OGLĄDAJ TVN24 W INTERNECIE

Sobotnia manifestacja rozpoczęła się na rondzie Dmowskiego (przemianowanym przez uczestników na rondo Praw Kobiet) o godzinie 15. Około 16 manifestujący ruszyli w kierunku placu Konstytucji. Byli blokowani przez funkcjonariuszy policji i radiowozy, które uniemożliwiały im przejście środkiem jezdni. Protestujący omijali policjantów chodnikiem i dalej szli w spontanicznie obranym kierunku. Policjanci interweniowali również na Trasie Łazienkowskiej, gdzie grupa protestujących usiadła na jezdni i zablokowała ruch.

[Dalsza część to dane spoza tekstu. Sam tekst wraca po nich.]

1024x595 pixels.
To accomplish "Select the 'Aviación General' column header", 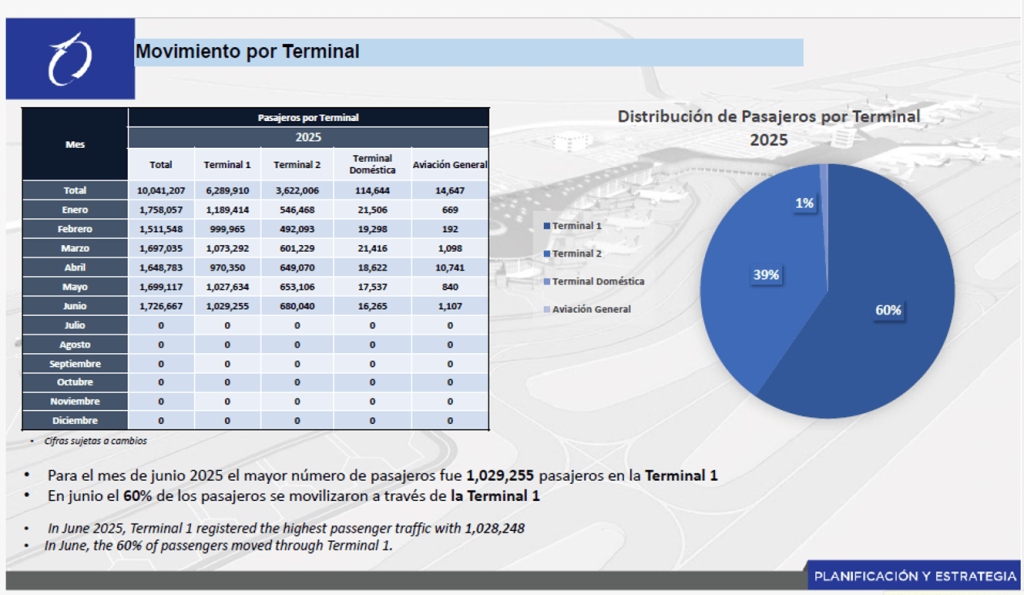I will point(450,164).
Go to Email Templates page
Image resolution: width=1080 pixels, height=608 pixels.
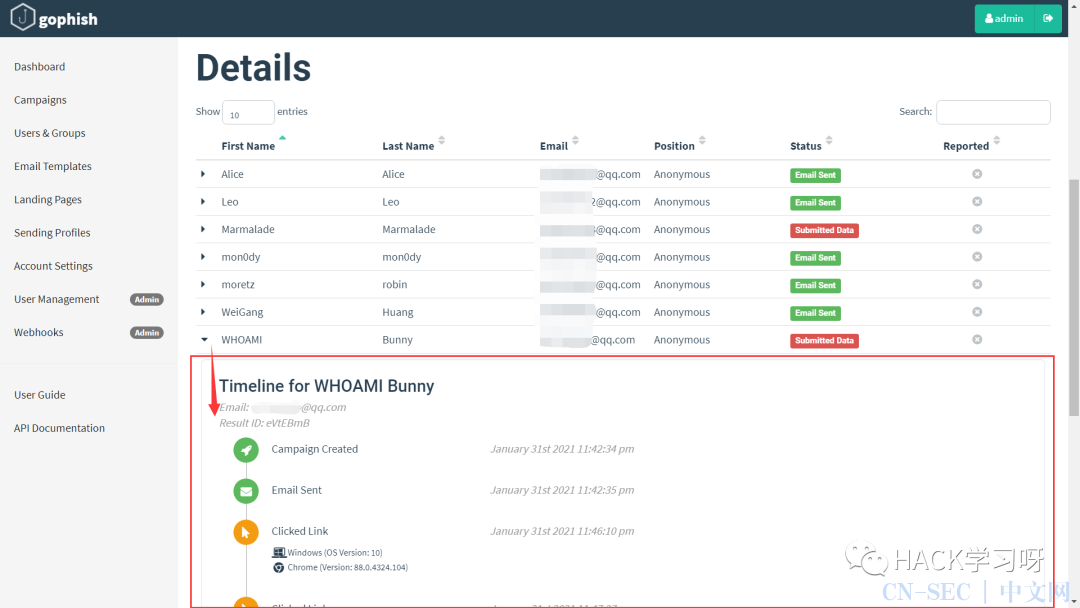click(53, 166)
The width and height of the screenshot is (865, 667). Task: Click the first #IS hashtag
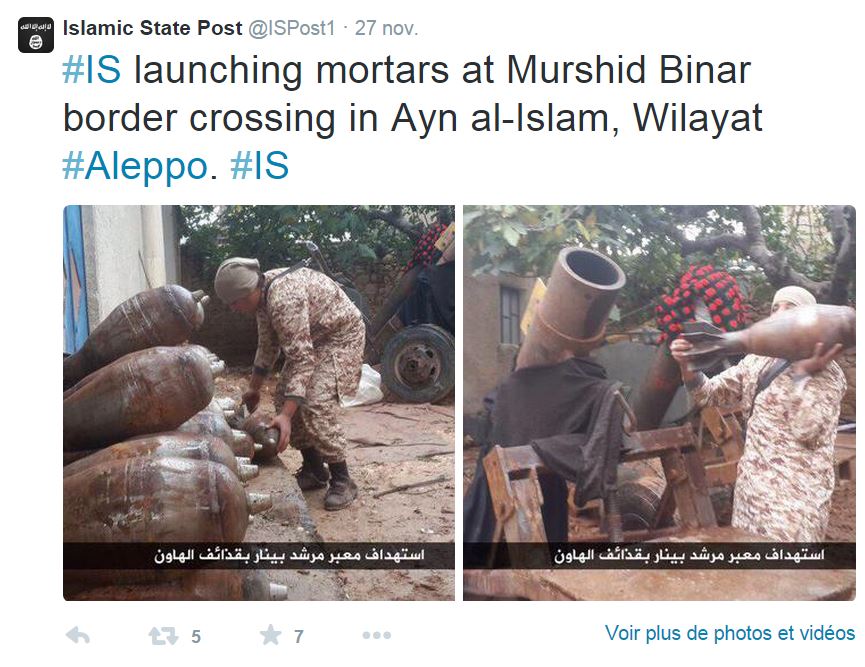click(x=92, y=70)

"Trzy osoby zatrzymane do przestępstw"

Podczas zorganizowanej w niedzielę rano konferencji rzecznik prasowy Komendy Stołecznej Policji Sylwester Marczak podsumował sobotni protest. Z jego informacji wynika, że wylegitymowano 925 osób, sporządzono 453 notatki do sanepidu, skierowano 374 wnioski do sądu o ukaranie. 11 osób zostało zatrzymanych.

- Większość osób została zatrzymana z uwagi na odmowę podania danych osobowych. Trzy osoby zostały zatrzymane do przestępstw. Mówimy tu o naruszeniu nietykalności i znieważeniu policjanta. Wśród zatrzymanych jest 17-latek - powiedział Sylwester Marczak. Zastrzegł, że nikt nie został przetrzymany na komendzie na noc.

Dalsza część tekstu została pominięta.